Call two circles in three-dimensional space pairwise tangent at a point $ P$ if they both pass through $ P$ and lines tangent to each circle at $ P$ coincide. Three circles not all lying in a plane are pairwise tangent at three distinct points. Prove that there exists a sphere which passes through the three circles.
Problem
Source: 17-th Iranian Mathematical Olympiad 1999/2000
Tags: geometry, 3D geometry, sphere, circumcircle, Iran
03.03.2004 02:43
We use a spatial inversion (just like in 2D) which has one of the 3 pts of tangency as pole. It turns the 2 circles which pass through the pole into lines, which are both tangent to the circle which is the image of the 3'rd circle, so the images of the 3 circles are coplanar (a circle and 2 lines tangent to it), which means that the points were originally on a sphere (which passes through the point chosen as pole).
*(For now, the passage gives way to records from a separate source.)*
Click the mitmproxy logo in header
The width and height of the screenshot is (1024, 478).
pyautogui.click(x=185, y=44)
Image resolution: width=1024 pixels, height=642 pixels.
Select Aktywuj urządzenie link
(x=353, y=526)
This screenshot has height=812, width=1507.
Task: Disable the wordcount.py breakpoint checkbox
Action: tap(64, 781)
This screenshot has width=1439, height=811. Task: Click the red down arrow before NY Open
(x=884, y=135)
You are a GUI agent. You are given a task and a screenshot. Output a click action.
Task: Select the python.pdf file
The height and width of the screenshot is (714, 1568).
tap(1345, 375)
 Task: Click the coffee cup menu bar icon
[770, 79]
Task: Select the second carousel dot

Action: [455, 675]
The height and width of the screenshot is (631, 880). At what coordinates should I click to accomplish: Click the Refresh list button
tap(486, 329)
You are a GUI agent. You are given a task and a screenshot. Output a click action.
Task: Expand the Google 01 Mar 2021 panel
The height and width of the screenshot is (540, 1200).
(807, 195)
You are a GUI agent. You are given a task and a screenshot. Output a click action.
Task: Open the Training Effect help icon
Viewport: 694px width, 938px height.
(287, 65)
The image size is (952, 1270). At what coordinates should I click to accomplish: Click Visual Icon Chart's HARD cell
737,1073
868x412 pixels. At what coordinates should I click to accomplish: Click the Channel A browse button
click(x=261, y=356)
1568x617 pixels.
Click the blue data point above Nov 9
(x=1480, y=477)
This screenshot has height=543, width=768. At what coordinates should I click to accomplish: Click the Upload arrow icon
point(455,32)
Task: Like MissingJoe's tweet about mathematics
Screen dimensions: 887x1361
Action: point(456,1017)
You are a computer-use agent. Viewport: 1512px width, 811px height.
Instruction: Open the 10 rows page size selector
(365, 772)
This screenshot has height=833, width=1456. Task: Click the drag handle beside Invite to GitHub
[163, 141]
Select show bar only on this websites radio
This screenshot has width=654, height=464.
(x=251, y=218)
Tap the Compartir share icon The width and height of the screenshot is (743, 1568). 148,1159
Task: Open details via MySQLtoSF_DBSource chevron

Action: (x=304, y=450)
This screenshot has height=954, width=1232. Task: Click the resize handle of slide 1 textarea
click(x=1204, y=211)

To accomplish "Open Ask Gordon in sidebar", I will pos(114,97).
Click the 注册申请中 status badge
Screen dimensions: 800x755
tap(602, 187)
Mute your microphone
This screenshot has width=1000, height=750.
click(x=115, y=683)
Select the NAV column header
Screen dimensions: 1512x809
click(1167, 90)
It's a nice problem!
27.11.2012 06:25
nice solution Grobber but more elementary one is : let $w_1,w_2,w_3$ be three circles ,pairwisely tangent to each others at $P_3,P_2,P_1,$ respectively. Lemma: let $X,Y$ be two distinct points on the circle $Q$ in $3-D.$ let $S$ be an arbitrary sphere passing through $X,Y.$ then there exist a set of points common in $Q,S.$ proof: just let $O$ be the circle with diameter of $S$ which passes through $X,Y$;so lemma proved. case 1: not all of the circles tangent externaly, so there exist two circles WLOG called $w_1,w_2$ which the projection of them on the plane of $w_3,$ is completely into the circle $w_3.$ as we know not all of them are coplanar, so $P_1,P_2,P_3$ make a triangle. let $W$ be the circumcircle of this triangle.rotate $W$ from one of it's diameters to build a sphere>>>Lemma case 2: all of the circles are externaly tangent to each others, which means projection of no two circles into the plane of the third one,is completely in it. again because not all of the circles are coplanar, so $P_1,P_2,P_3$ make a triangle.again let $W$ be the circumcircle of this triangle.rotate $W$ from one of it's diameters to build a sphere>>>Lemma. clarify of an assumption : because not all of the circles are coplanar, so $P_1,P_2,P_3$ make a triangle. there's a case when the centers of $w_1,w_2,w_3$ are collinear,and so $P_1,P_2,P_3$ are collinear. but circles are not coplanar,so the assumption is correct.
14.04.2014 13:42
grobber,can you tell me what spatial inversion is? BTW is inversion also applicable in three dimensional space?